- **WHAT NEEDS TO BE DONE**
Where the line with "Task: Click the 选单 toolbar icon" appears below, start writing out lines exactly, and finish with the line with "Expand options menu", which is included; write out nothing else.
[Start of section]
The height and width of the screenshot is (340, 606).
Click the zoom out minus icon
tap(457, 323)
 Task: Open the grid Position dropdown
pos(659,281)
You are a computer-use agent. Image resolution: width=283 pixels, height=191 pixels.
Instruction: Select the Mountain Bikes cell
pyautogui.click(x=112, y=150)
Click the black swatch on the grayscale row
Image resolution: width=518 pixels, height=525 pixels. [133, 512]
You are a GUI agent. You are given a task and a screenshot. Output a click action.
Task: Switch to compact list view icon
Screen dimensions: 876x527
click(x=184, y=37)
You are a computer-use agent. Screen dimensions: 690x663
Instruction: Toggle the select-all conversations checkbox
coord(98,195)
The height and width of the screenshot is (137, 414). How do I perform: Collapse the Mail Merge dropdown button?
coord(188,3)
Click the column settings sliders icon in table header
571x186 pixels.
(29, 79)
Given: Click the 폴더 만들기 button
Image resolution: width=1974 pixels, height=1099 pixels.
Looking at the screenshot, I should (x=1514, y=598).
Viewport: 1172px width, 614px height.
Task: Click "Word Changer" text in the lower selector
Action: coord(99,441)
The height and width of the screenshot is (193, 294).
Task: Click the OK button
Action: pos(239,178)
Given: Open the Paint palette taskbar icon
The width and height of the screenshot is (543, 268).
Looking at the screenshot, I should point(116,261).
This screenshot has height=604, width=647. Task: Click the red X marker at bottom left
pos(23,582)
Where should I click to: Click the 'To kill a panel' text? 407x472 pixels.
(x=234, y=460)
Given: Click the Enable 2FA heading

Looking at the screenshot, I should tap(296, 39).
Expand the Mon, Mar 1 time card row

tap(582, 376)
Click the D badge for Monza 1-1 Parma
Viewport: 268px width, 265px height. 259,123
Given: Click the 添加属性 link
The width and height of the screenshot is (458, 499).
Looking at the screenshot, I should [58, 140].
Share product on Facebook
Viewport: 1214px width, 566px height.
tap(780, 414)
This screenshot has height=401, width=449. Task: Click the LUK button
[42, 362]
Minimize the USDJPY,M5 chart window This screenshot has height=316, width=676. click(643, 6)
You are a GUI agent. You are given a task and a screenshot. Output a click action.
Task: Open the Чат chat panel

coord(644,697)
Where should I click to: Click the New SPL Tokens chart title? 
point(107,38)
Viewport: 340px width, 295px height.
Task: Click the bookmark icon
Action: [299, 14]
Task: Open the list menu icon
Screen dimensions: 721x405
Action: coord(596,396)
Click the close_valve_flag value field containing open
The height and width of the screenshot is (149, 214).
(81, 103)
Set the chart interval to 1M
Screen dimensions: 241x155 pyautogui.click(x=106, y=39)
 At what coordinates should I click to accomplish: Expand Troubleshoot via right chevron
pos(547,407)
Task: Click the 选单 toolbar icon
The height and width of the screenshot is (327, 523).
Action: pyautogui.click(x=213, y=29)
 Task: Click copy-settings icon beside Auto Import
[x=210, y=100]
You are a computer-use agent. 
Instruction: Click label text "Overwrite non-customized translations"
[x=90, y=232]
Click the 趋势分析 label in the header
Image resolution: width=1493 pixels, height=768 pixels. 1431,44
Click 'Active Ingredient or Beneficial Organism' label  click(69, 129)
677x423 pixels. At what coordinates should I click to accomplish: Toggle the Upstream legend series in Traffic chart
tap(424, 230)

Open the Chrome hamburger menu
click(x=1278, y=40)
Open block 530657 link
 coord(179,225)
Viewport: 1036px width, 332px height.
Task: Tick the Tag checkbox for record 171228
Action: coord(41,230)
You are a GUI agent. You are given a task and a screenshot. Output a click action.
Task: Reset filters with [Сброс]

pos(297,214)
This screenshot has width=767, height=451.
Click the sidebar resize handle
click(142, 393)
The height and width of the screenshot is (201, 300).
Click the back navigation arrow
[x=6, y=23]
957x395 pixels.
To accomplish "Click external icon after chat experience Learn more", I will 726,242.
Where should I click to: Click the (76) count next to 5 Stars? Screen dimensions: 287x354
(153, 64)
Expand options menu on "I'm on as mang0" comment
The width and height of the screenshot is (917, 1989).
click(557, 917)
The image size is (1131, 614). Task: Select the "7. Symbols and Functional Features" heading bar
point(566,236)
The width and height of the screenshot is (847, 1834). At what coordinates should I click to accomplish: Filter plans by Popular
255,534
[End of section]
- **RESPONSE FOR THIS EXERCISE**
Task: Click the 选单 toolbar icon
The height and width of the screenshot is (327, 523).
Action: pyautogui.click(x=213, y=29)
 Task: Click copy-settings icon beside Auto Import
[x=210, y=100]
You are a computer-use agent. 
Instruction: Click label text "Overwrite non-customized translations"
[x=90, y=232]
Click the 趋势分析 label in the header
Image resolution: width=1493 pixels, height=768 pixels. 1431,44
Click 'Active Ingredient or Beneficial Organism' label  click(69, 129)
677x423 pixels. At what coordinates should I click to accomplish: Toggle the Upstream legend series in Traffic chart
tap(424, 230)

Open the Chrome hamburger menu
click(x=1278, y=40)
Open block 530657 link
 coord(179,225)
Viewport: 1036px width, 332px height.
Task: Tick the Tag checkbox for record 171228
Action: coord(41,230)
You are a GUI agent. You are given a task and a screenshot. Output a click action.
Task: Reset filters with [Сброс]

pos(297,214)
This screenshot has width=767, height=451.
Click the sidebar resize handle
click(142, 393)
The height and width of the screenshot is (201, 300).
Click the back navigation arrow
[x=6, y=23]
957x395 pixels.
To accomplish "Click external icon after chat experience Learn more", I will 726,242.
Where should I click to: Click the (76) count next to 5 Stars? Screen dimensions: 287x354
(153, 64)
Expand options menu on "I'm on as mang0" comment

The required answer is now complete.